Отец, низко склонившись, сидел за эбеновым столом со стеклянной столешницей и читал письмо.
— А, это ты, Дик, — сказал он. — Посиди, я сейчас закончу.
Дик уселся на широкий диван у окна, в точности повторявший изгиб самой башни. Окно выходило на южный склон, и отсюда хорошо было видно, как утреннее солнце отсвечивает от вод катального озера. Над деревьями виднелись красные крыши конюшни, а за ними — серая сгорбленная громада старых укреплений. Почти сплошь заросшие лозой и понемногу осыпающиеся, они окружали все поместье еще во времена прадеда Дика тремя уровнями железобетона. Местами толщина стен достигала чуть ли не пяти метров, а ров когда-то можно было за десять минут доверху заполнить дымящей кислотой. Да, первый Джонс слыл человеком предусмотрительным. Так, он не сомневался, что атака на Бакхилл, если и зайдет дальше налетов малочисленной авиации, будет представлять собой массированное наступление пехоты.
Но вышло иначе. Никто на Бакхилл так и не напал. (Дику с детства казалось, что именно от этого разочарования прадедушка и скончался.) Впоследствии многие укрепления стали поперек дороги при благоустройстве поместья и были снесены.
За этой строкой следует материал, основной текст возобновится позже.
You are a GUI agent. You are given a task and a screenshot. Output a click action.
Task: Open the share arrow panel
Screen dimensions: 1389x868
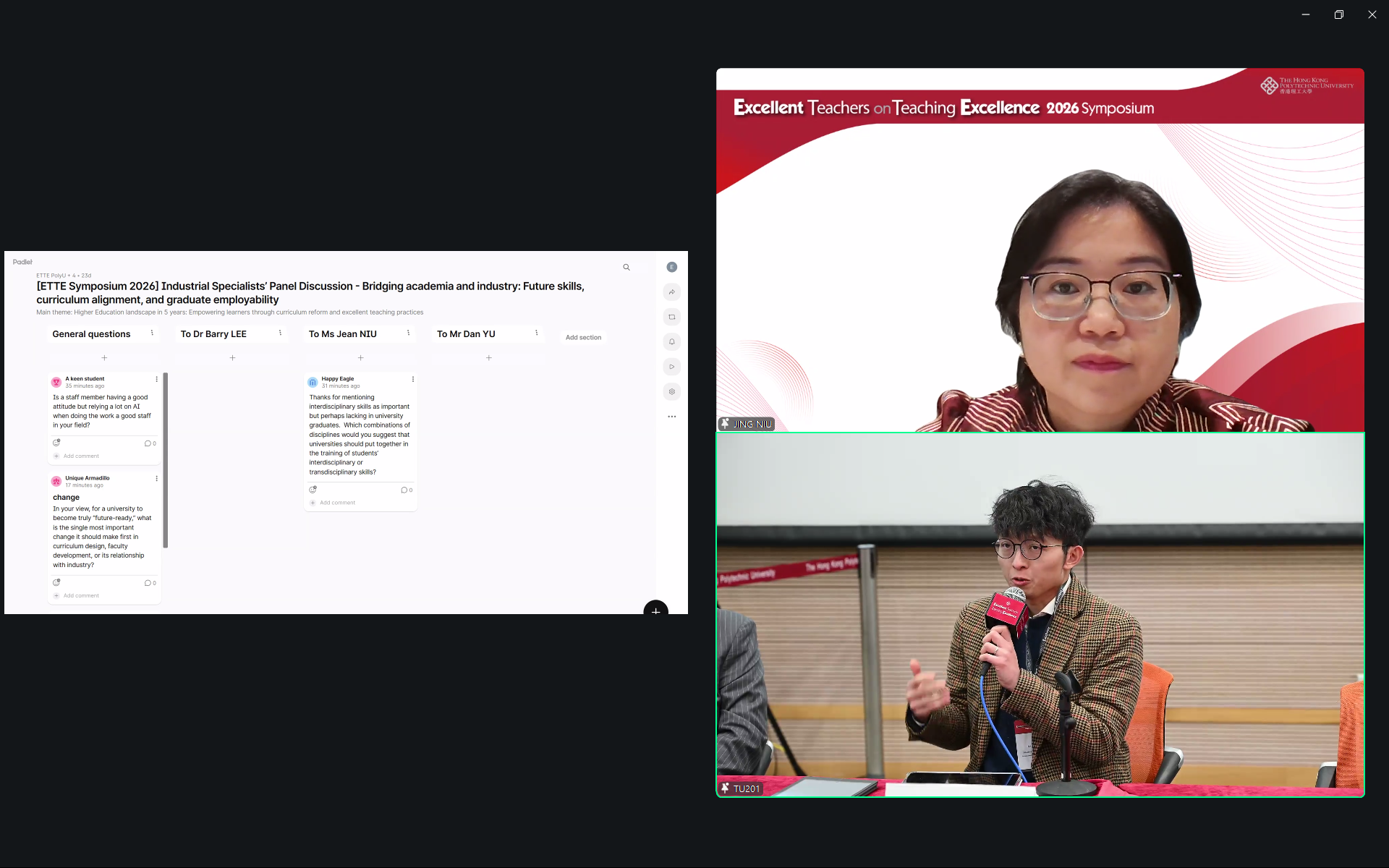point(671,292)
Только эта серая громада и осталась, А войн за последние сорок лет совсем не было, даже локальных…
Дик обернулся и посмотрел на отца. Тот как раз выпрямился в резном эбеновом кресле, которое идеально подходило к его фигуре, хотя массивные подлокотники делали Владетеля чуть выше ростом. Тусклый холодный свет падал из окна под самым куполом, метрах в шести над его головой. Вокруг светового колодца ярус за ярусом возвышались книжные полки, заполненные солиднейшими томами в роскошных кожаных переплетах. На каждом томе красовался родовой герб Джонсов. Все окна были закрыты — и в воздухе висели тяжелые запахи кожи, бумаги, табака и полировки. «Будь это моя комната, — невольно подумал Дик, — я распахнул бы все окна и впустил сюда ветер…»
Наконец отец сложил письмо и взглянул на Дика, потом откинулся на спинку кресла и достал из жилетного кармана старинные часики. Открыл крышку — и почти тут же защелкнул.
— Так, ладно! Ну, Дик, что случилось?
— Знаешь, папа, — начал Дик, — по-моему, Кессель будет добиваться разрешения вызвать меня на дуэль.